:: Material for this exercise ::
──────
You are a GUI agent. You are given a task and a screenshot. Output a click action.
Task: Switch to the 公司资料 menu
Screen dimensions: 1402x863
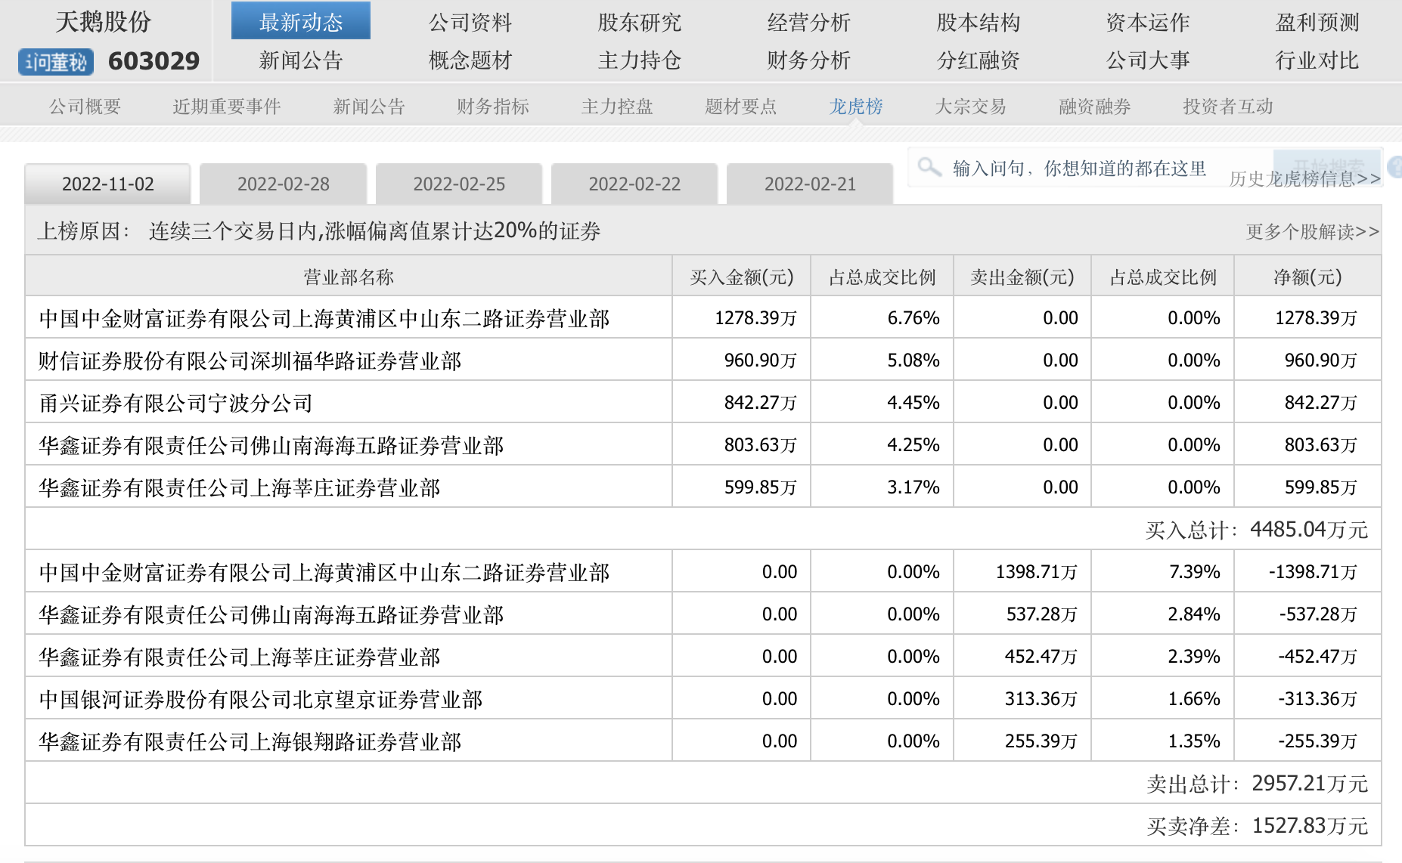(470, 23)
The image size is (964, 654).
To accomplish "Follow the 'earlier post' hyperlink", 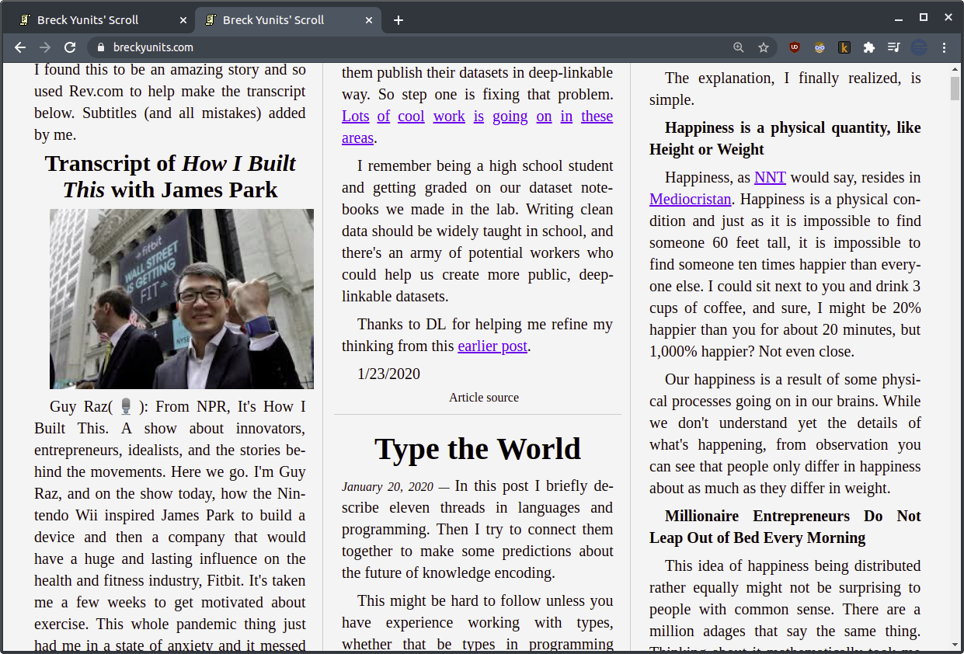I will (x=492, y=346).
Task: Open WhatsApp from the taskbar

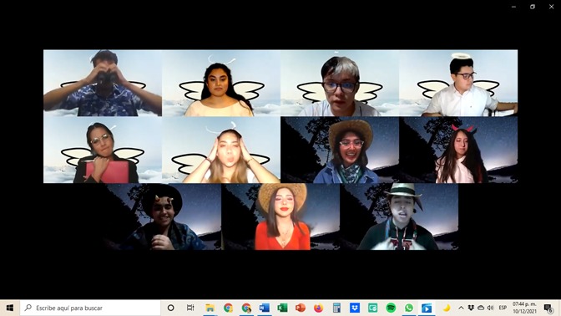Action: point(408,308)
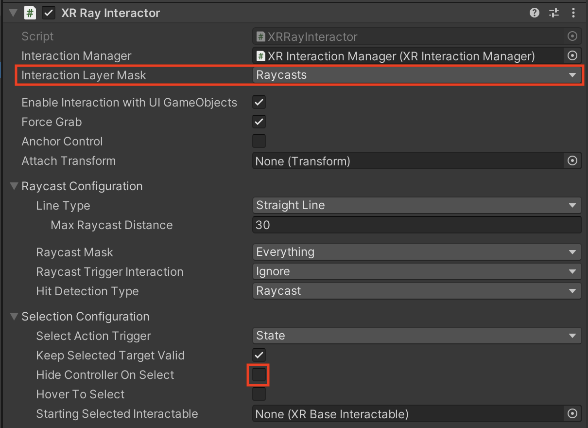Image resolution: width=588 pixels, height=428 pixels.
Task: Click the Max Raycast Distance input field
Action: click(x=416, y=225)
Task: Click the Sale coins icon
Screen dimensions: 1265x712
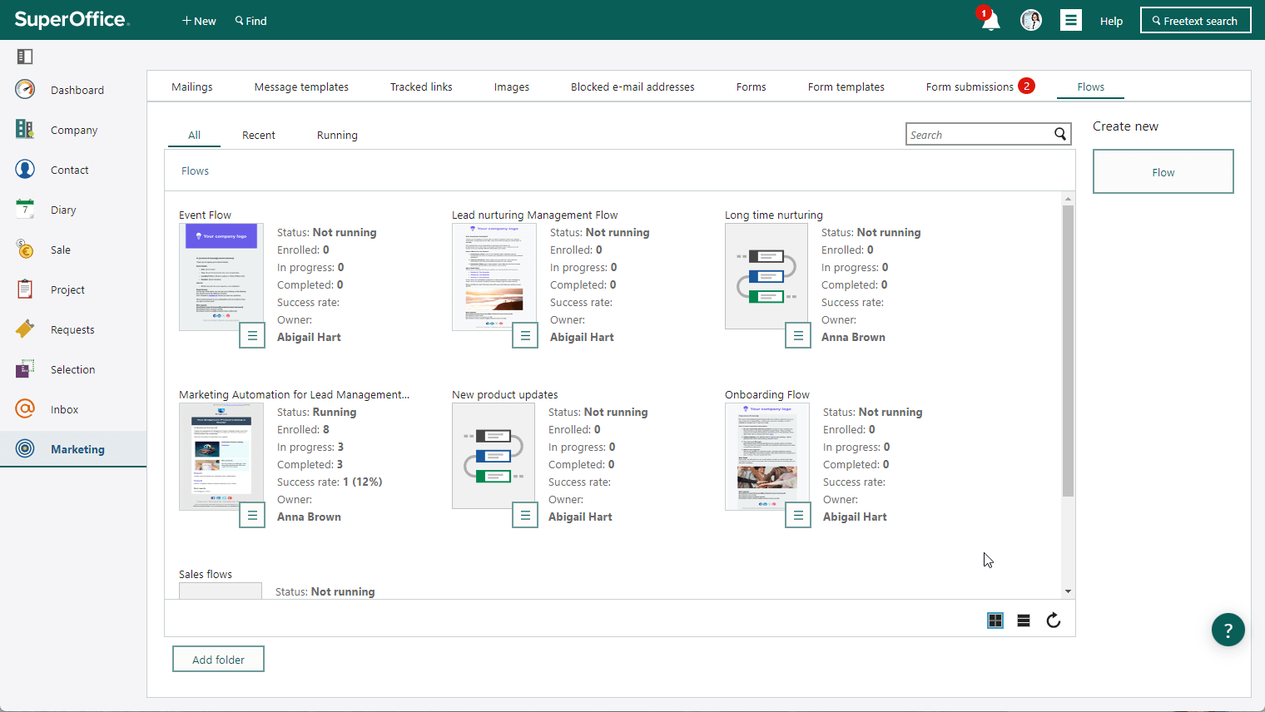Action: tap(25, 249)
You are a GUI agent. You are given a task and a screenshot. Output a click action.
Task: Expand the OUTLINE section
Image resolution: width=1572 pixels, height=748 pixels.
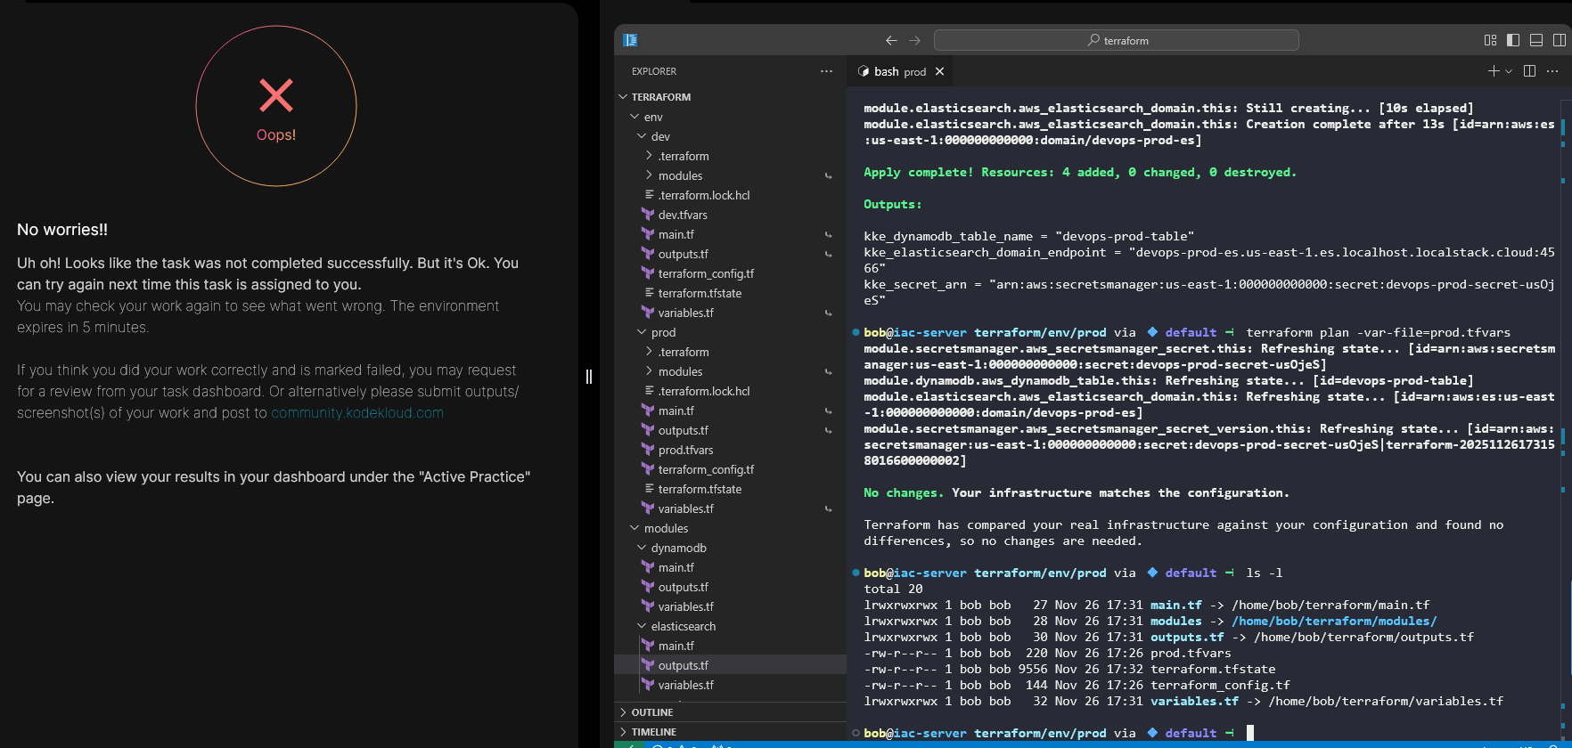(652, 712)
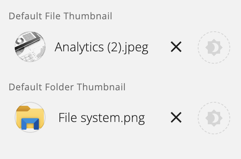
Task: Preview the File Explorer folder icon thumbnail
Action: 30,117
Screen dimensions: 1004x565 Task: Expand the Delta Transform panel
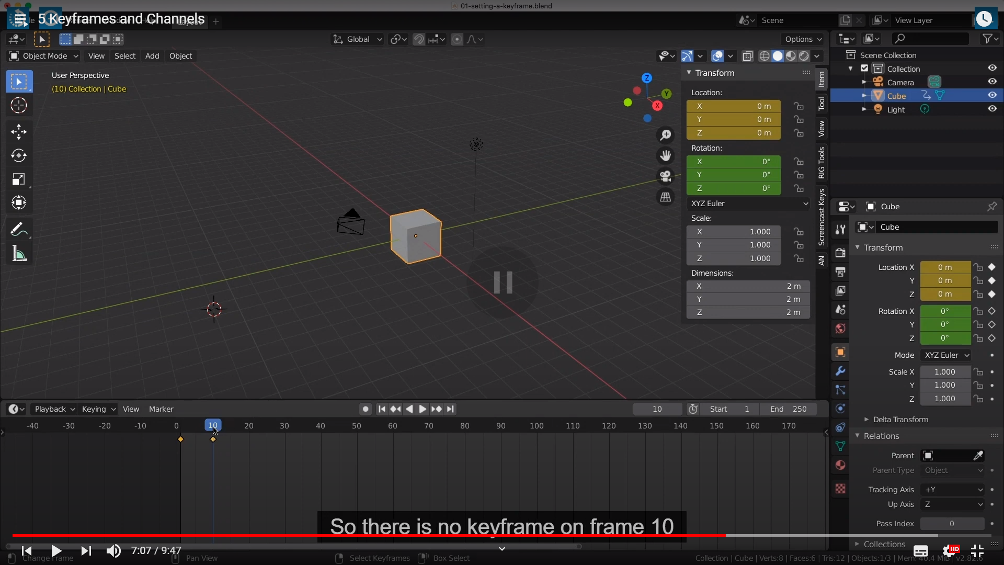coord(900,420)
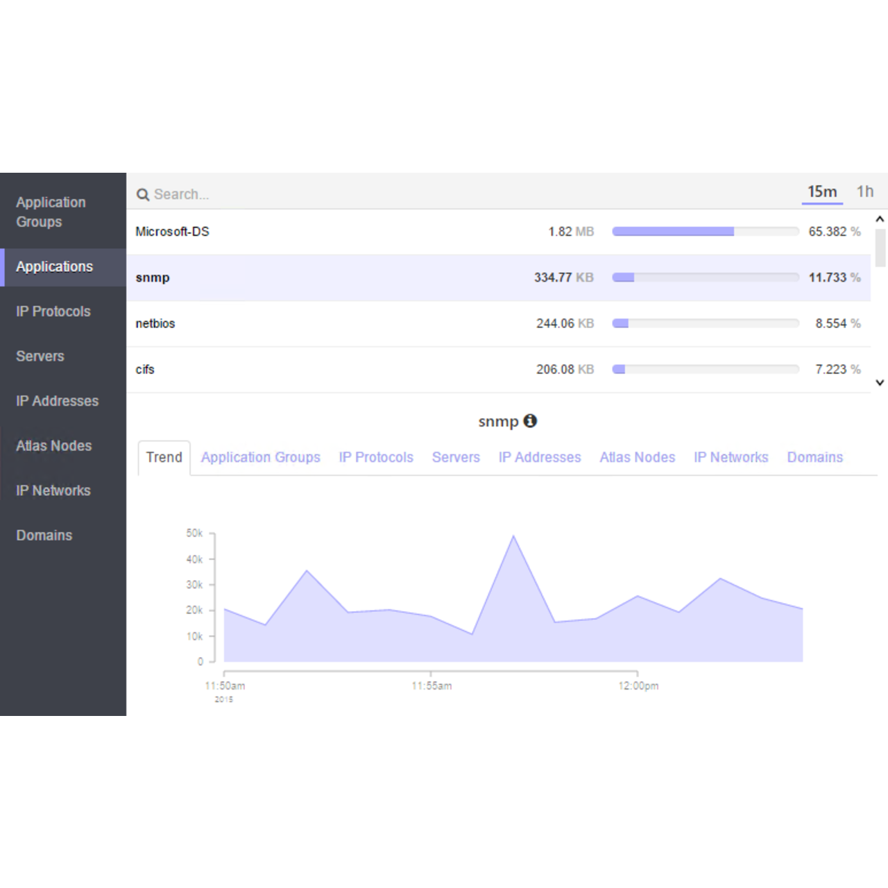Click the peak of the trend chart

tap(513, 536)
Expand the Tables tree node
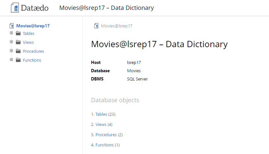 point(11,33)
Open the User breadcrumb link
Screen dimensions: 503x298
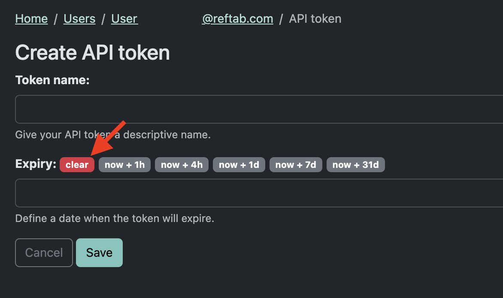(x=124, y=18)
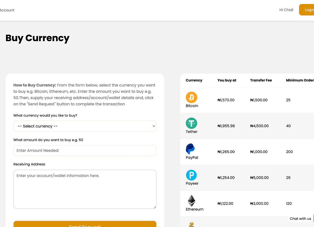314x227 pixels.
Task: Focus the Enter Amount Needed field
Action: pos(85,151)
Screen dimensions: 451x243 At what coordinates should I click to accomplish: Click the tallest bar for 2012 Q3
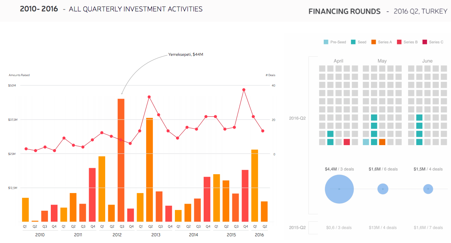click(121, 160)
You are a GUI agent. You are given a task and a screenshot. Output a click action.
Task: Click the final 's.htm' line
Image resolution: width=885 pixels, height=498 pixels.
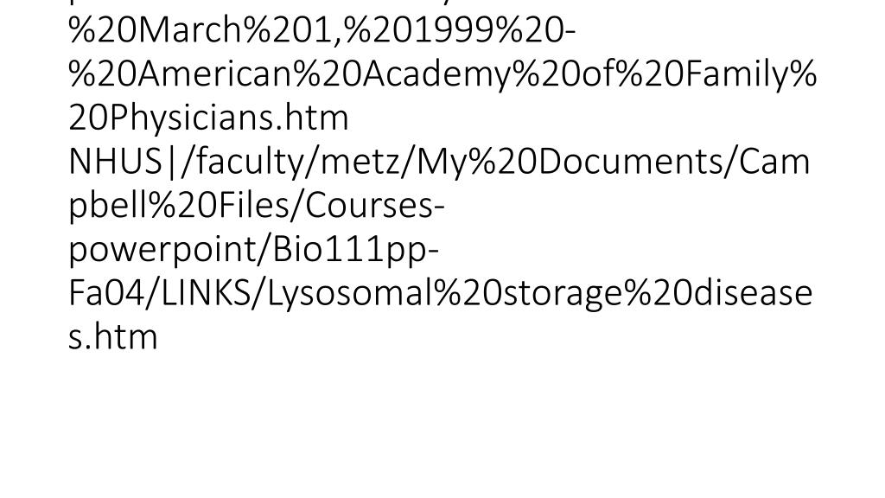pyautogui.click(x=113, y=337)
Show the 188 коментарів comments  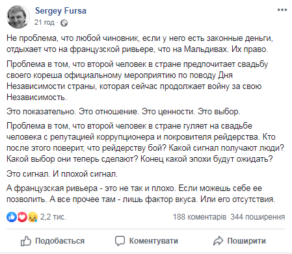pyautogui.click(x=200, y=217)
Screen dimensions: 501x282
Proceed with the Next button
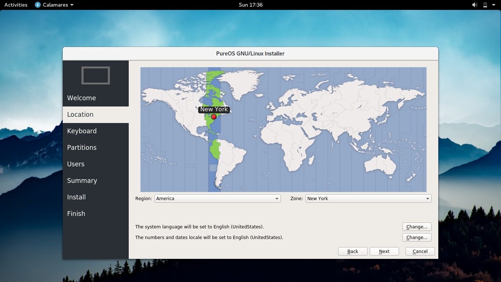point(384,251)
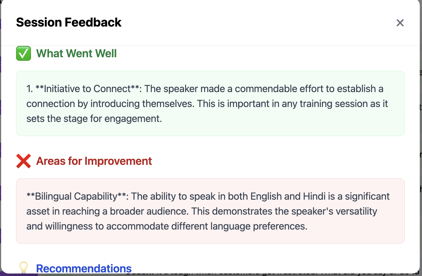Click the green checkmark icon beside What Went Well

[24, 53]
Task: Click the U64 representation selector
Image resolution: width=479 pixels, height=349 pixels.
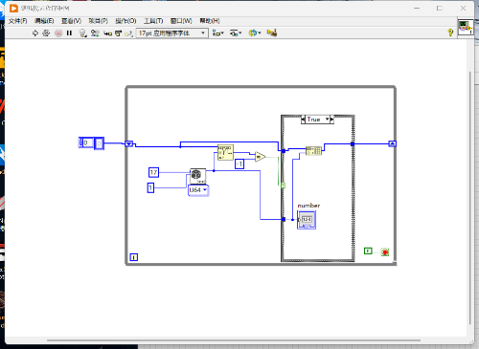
──────
Retype the part of the data that opens with the line containing "Expand the Tables tree node" and closes with the line containing "click(121, 160)", including both of those lines. Leave the pictures out.

Expand the Tables tree node
 point(11,33)
Open the User breadcrumb link
Screen dimensions: 503x298
(x=124, y=18)
314x227 pixels.
Task: Focus the Enter Amount Needed field
Action: pos(85,151)
Screen dimensions: 451x243 At what coordinates should I click to accomplish: Click the tallest bar for 2012 Q3
click(121, 160)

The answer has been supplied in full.